→ **WHAT TO DO**: Using the listing below, print exactly everything from the line with "Cookies (114, 2566)" down to the line with "[Close] (697, 1676)", both included, and nothing more.

BEGIN DATA

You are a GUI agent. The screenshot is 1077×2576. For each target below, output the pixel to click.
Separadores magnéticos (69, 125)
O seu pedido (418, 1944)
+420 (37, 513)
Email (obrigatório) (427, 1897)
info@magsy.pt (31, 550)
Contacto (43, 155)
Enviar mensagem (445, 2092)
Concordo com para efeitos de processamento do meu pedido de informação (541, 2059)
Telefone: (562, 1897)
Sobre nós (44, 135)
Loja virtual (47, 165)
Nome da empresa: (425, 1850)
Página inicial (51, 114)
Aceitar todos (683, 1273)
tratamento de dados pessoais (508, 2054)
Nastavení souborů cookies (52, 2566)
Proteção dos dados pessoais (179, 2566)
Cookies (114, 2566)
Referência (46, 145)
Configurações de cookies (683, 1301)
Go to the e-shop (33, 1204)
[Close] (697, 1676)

END DATA
BEGIN DATA

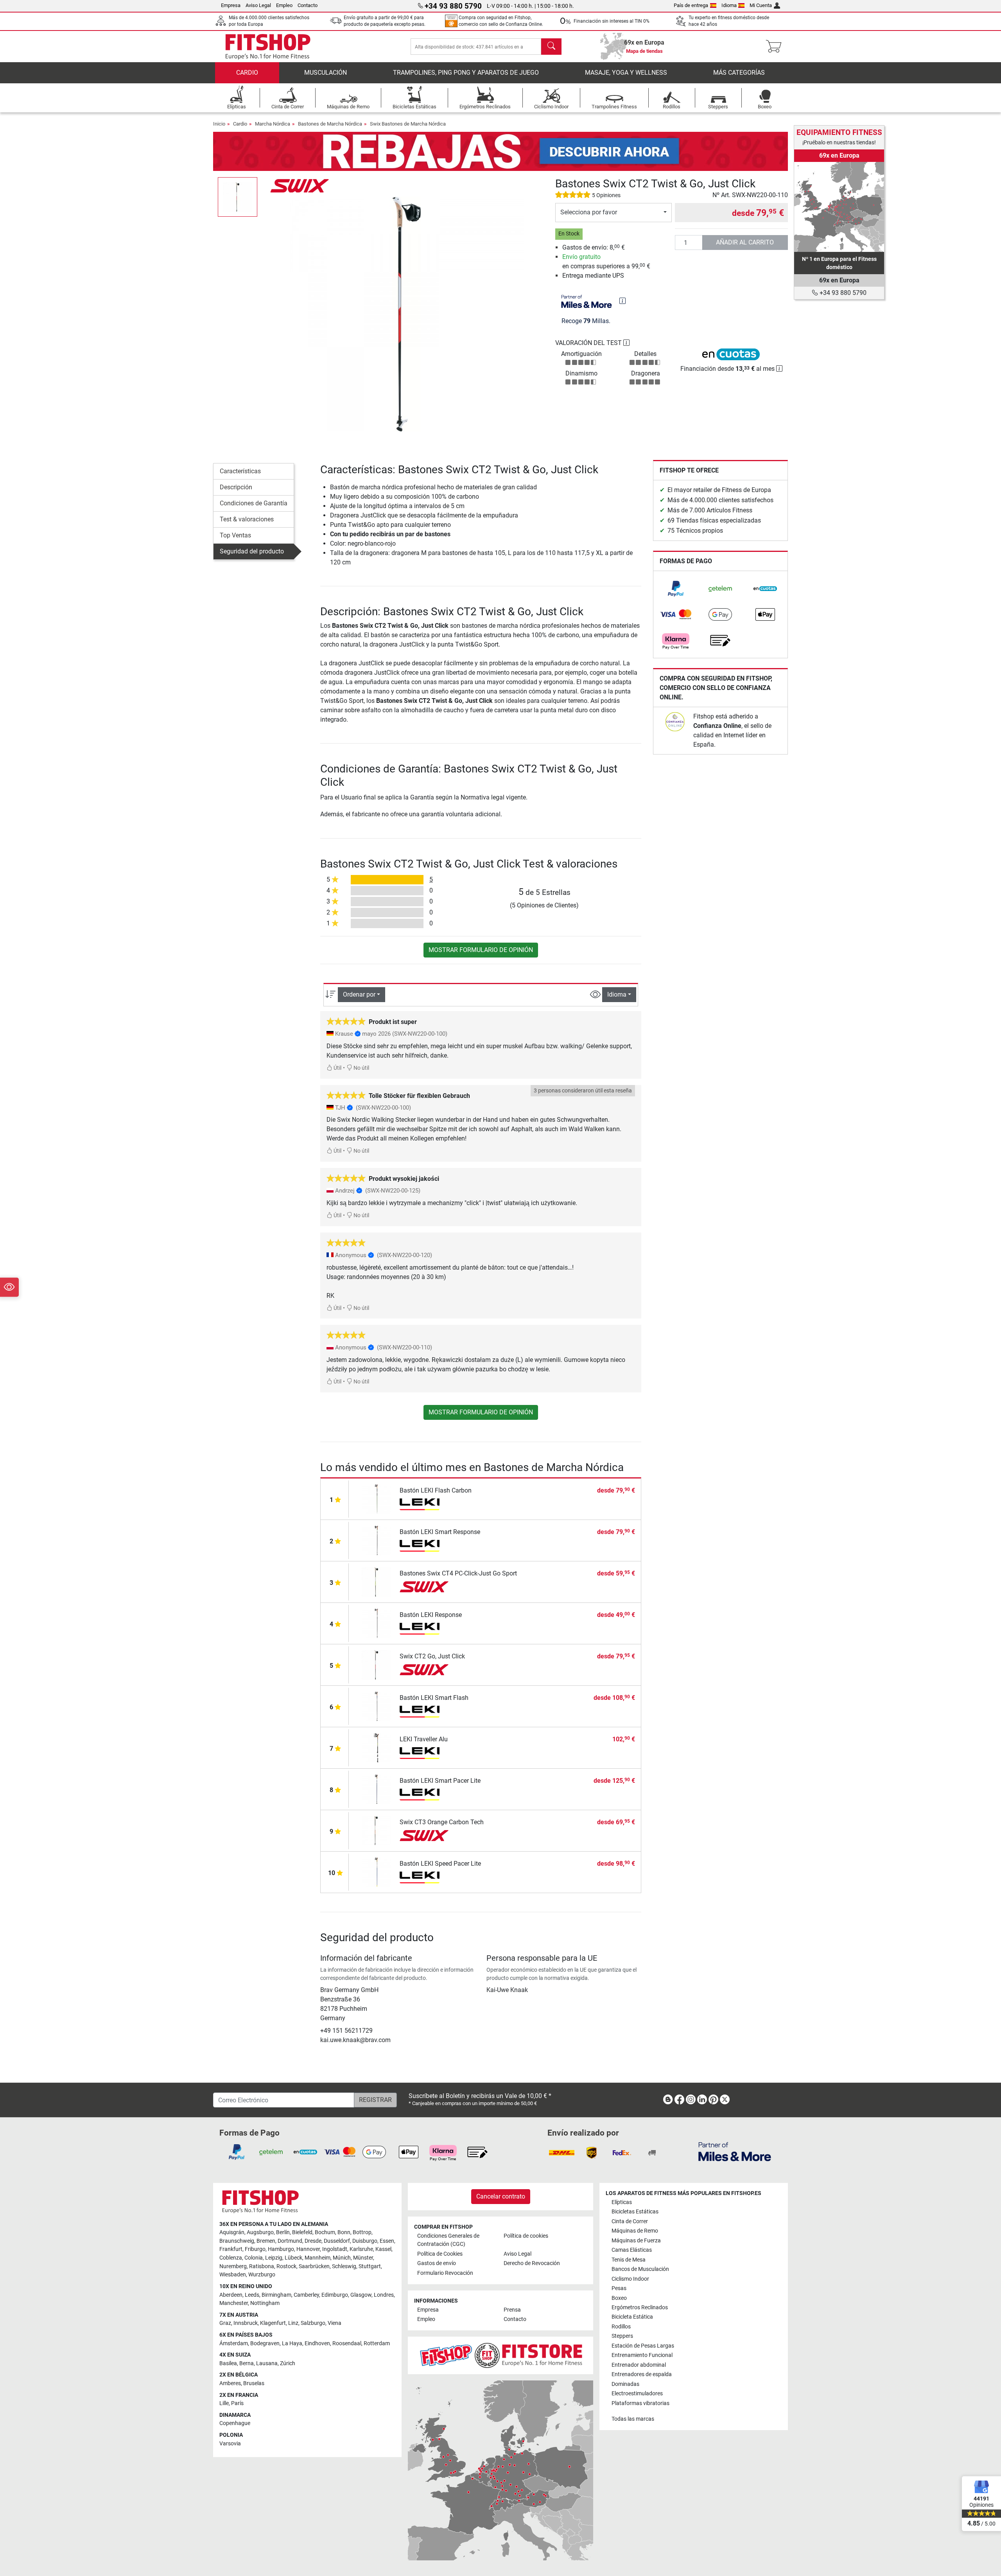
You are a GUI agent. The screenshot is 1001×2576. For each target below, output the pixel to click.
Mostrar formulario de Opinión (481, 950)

END DATA

→ **ANSWER TO THE PROBLEM**:
Cookies (114, 2566)
Referência (46, 145)
Configurações de cookies (683, 1301)
Go to the e-shop (33, 1204)
[Close] (697, 1676)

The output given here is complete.